Andy Grove and Gordon Moore of Intel were struggling with a severe challenge to their business. As foreign competition grew, their memory chip business was becoming unsustainable, and their margins were eroding. Grove suggested that the Board of Directors would fire them and replace them with someone else, and he asked Moore what the new CEO would do when they took over. Moore said that the new CEO would leave the memory-chip business.
Grove asked why wouldn’t they fire themselves and come back and make the decision themselves, rather than waiting for someone else to do what was necessary. They left the memory chips business.
Everything Is Your Fault
As a leader, everything is your fault. You are responsible for your organization. You are responsible for making the decisions necessary to guide your organization (or division or department or small team) to the better future to which you are leading them. Many of the choices you might make are not easy calls, and in some cases, you will have to make them with less information than you would like, and without any real knowledge of the outcome until later.
For some, the responsibility is empowering. If everything is your fault, then you are the one who can do something to change the outcome from negative to positive. Grove recognized his authority and his power to shape the future and make the difficult decision. He did so before someone had to do it for him.
Why Leaders Wait to Decide
There are several categories where leaders wait to make decisions that cost them time, opportunities, and results.
- The Unknown: Because you are human, you struggle with the unknown.
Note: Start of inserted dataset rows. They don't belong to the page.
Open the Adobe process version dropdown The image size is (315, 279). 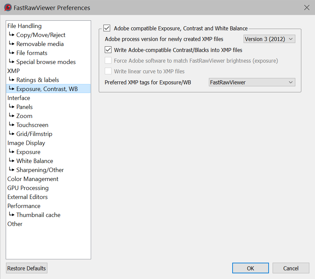(269, 39)
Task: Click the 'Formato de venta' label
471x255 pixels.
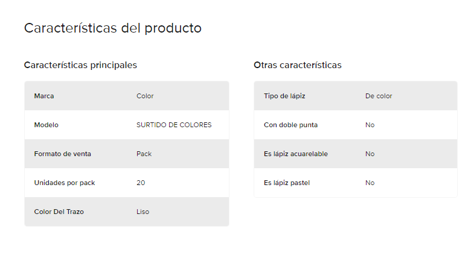Action: (x=62, y=154)
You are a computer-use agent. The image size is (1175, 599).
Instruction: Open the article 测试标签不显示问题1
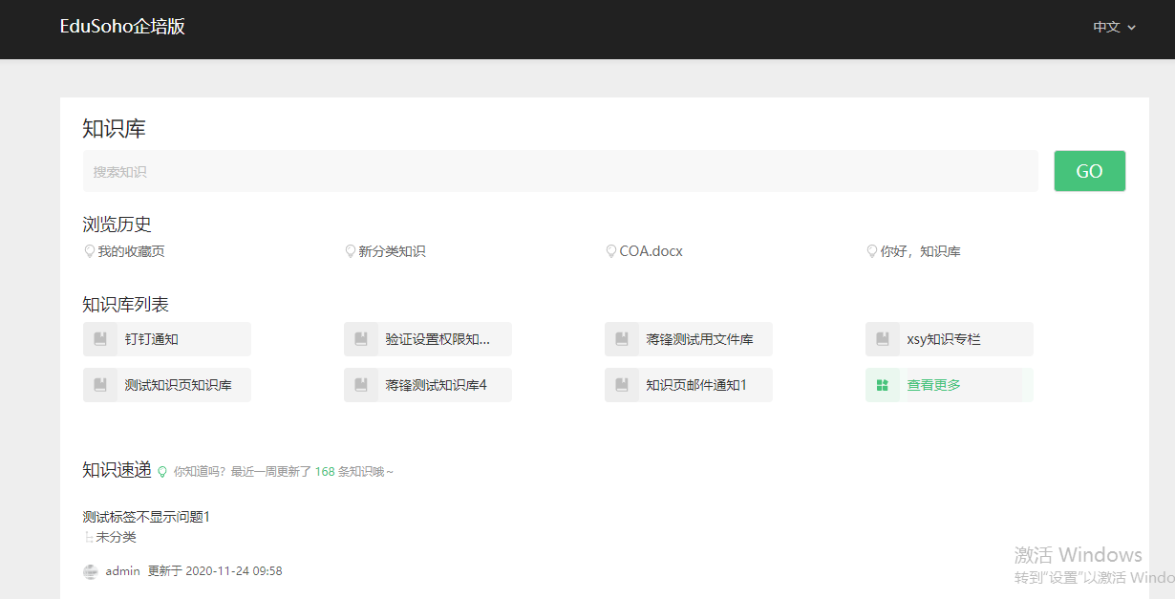point(146,517)
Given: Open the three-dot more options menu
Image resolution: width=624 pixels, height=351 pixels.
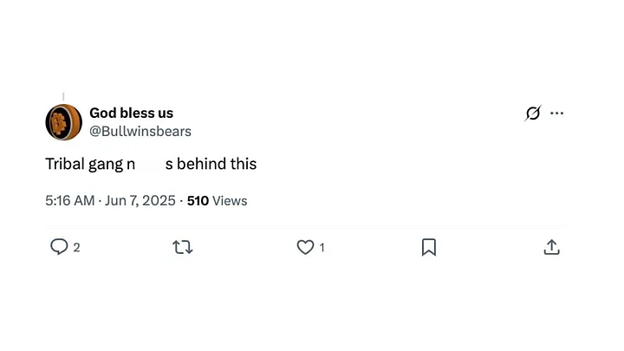Looking at the screenshot, I should click(557, 114).
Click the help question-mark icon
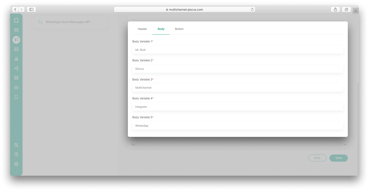Viewport: 369px width, 191px height. (16, 154)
It’s not enough to make decisions. You have to make good decisions, the right decisions. People are counting on you.
- The Challenges of Making Change: You know that some decisions are going to require a real, sustained change initiative. The change you are making may be disruptive and cause people to lose focus–or fail.
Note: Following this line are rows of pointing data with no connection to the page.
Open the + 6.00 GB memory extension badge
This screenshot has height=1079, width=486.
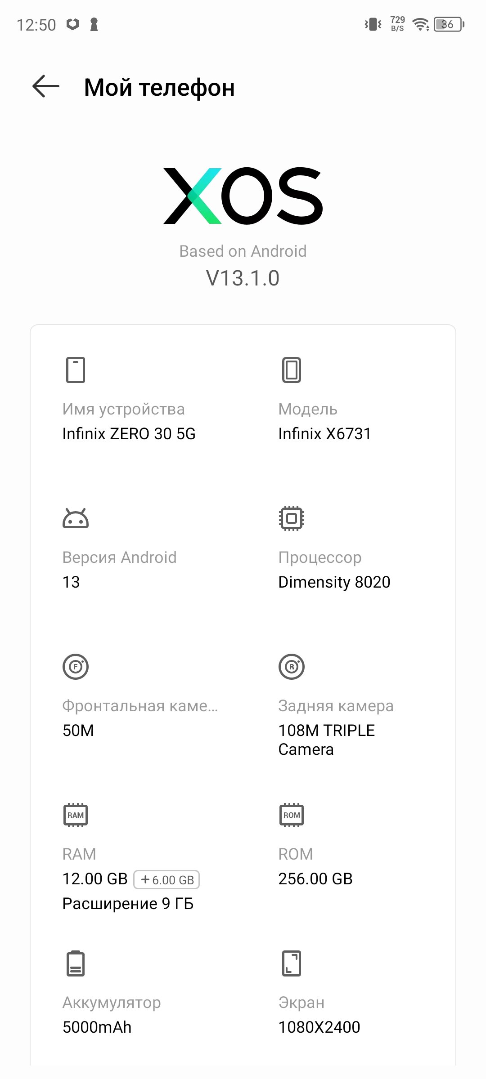click(167, 880)
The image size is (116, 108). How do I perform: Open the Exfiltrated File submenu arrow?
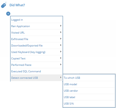coord(61,39)
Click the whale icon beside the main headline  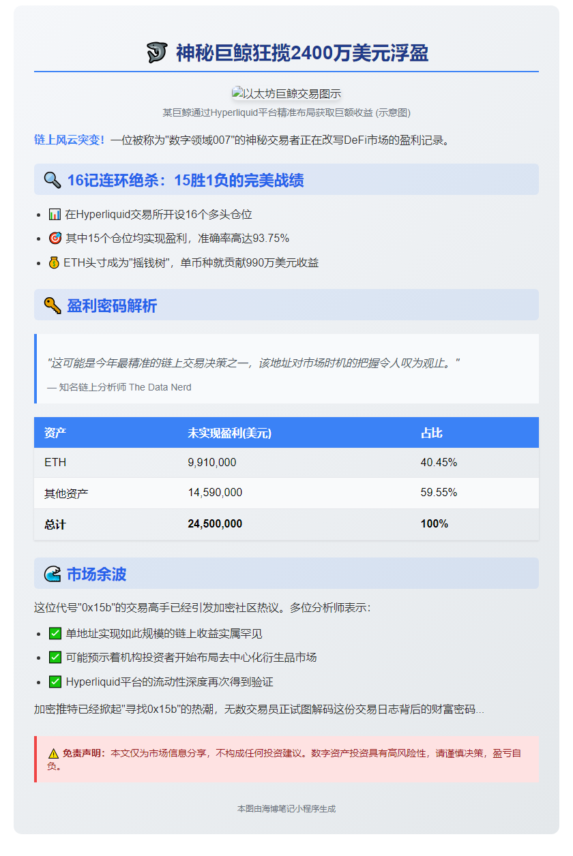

- The Devil You Know: The decision you may need to make might be around a problem you have known for long enough that it feels better to deal with a challenge you know than the new one that is sure to follow the change you make.
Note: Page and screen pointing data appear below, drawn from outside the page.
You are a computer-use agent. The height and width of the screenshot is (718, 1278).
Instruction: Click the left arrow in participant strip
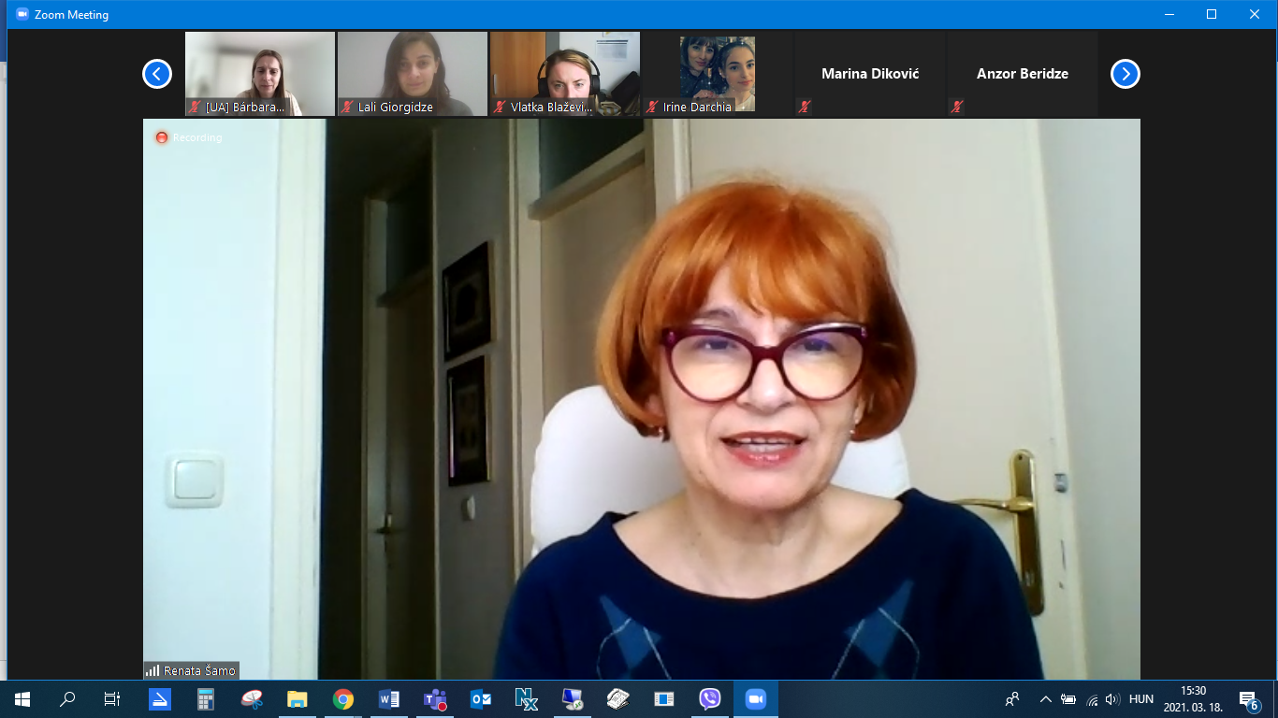(x=157, y=74)
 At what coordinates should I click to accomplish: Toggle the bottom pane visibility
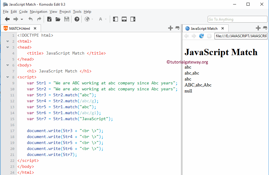(x=124, y=19)
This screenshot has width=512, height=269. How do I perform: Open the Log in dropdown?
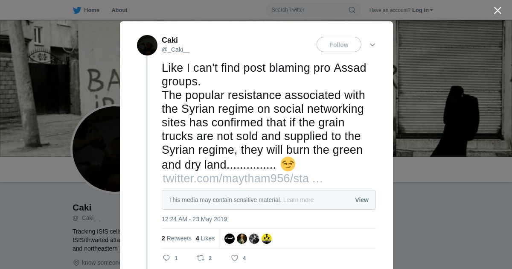click(x=422, y=10)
- Lack of Focus: You can be so focused on your priorities you lack the focus on the obstacles that prevent you from delivering the results you need, the execution failures, and their root causes.
Recently, I heard a sales manager describe a pipeline meeting as a “pipe lies” meeting. What do you fill your pipe lies with? “Hopeium,” of course. Leaders are not immune from waiting and hoping things get better on their own.
The Obvious Hard Calls
What is most interesting for our purposes here are the decisions that you need to make that are well-known and have persisted over long periods.Some decisions are difficult to make. Other decisions are obvious, but leaders still don’t make those obvious decisions.
If you are a leader, you have people on your team who quit a long time ago but still show up for work. They have been in their role for years, but they are no longer happy, and they are biding their time waiting for a new opportunity. Some cynical people infect those around them, and because you haven’t confronted or removed from your team continue to spread their negative mindset.
Lack of Accountability
Over time, accountability for results has eroded. Some results that are necessary to build the future are not being generated, but because the people responsible for creating those results are no longer accountable, it isn’t forthcoming. You know that you need to change the culture, but there are going to be negative repercussions and a fair bit of conflict when you confront people.
Lack of Execution
Other areas of the business have struggled to produce the results for which they are responsible. Because problems tend to find their way to the highest level of competency necessary to solve them, your team has been covering the large gap another team created. Now your team is not producing the results they’re of which they are capable because they deployed in another area of the business.
The list of areas where the problem is well-defined, the answer is obvious, and yet no change is made is endless. Issues in these categories persist over long periods because the obvious decision isn’t taken—or soon enough.
Making the Decision for Your Replacement
Like Grove, you don’t have to wait for your replacement to decide for you after you are gone. Instead, you can decide before it’s necessary to find someone else to do it for you. In some cases, you may be the only one who can make these decisions, and if they are known to you, then they are likely known to everyone. As a leader, you are the one empowered to do the things that are necessary to create the future.
If you want to improve your results and your effectiveness as a leader, start by making a list of the three (no more) challenges that are preventing you from producing the results you need. You may have an Andy Grove type decision, one that is enormous, difficult, and one with enormous strategic implications. If that’s the decision, you need to make, far be it from to prevent you from making it as a result of the questions below.
What might be more useful are the three decisions you know you need to make, where the choice is obvious, and where you have let something go on much too long:
- What decision should have been made a long time ago, but hasn’t been?
- What challenges haven’t you confronted because they are trying, time-consuming, and potentially disruptive in the short-term?
- What have you allowed to go unaddressed that needs to be dealt with before it becomes a more significant, more difficult challenge?
Problems don’t age well. Tiny monsters grow up to be giant monsters. You are better off dispatching them before they become entrenched and before they wreak havoc on your results.
Be bold, be daring, and be resolved to make the hard calls before someone else has to do it for you.